*** Opening Supplied data ***

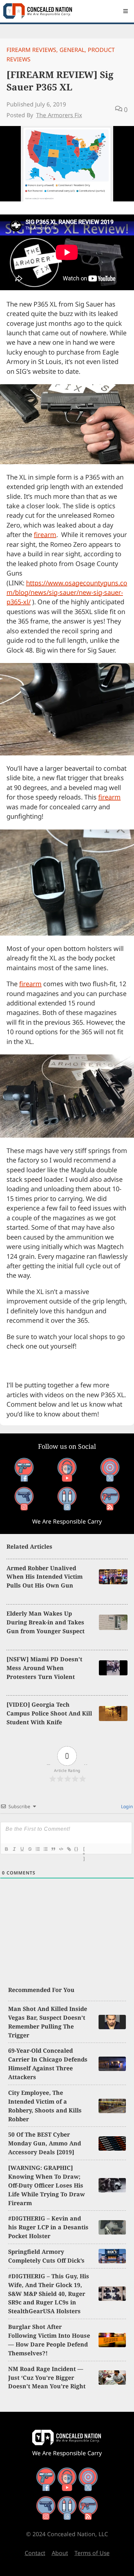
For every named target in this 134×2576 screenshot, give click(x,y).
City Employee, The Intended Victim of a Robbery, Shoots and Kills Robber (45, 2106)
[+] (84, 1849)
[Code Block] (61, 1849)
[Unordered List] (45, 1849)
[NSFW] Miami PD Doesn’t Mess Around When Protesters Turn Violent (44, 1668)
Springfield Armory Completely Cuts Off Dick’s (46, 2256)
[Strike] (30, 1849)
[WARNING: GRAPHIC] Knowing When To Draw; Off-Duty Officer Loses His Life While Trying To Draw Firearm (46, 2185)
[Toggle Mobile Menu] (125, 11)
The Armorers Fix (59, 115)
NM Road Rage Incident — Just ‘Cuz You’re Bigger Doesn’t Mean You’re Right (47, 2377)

*** Closing Supplied data ***
*** Opening Supplied data ***

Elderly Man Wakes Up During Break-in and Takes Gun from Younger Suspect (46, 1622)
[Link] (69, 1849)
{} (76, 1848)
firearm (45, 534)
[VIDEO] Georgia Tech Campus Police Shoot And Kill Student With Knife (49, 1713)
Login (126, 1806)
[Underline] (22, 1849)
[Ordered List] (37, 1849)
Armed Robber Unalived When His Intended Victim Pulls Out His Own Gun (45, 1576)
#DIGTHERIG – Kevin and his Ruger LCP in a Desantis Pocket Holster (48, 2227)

*** Closing Supplied data ***

◆ **Problem requirements**: Search the material above for "Intended". Pull out each line where it shows up.

◆ **Reply**:
City Employee, The Intended Victim of a Robbery, Shoots and Kills Robber (45, 2106)
Armed Robber Unalived When His Intended Victim Pulls Out His Own Gun (45, 1576)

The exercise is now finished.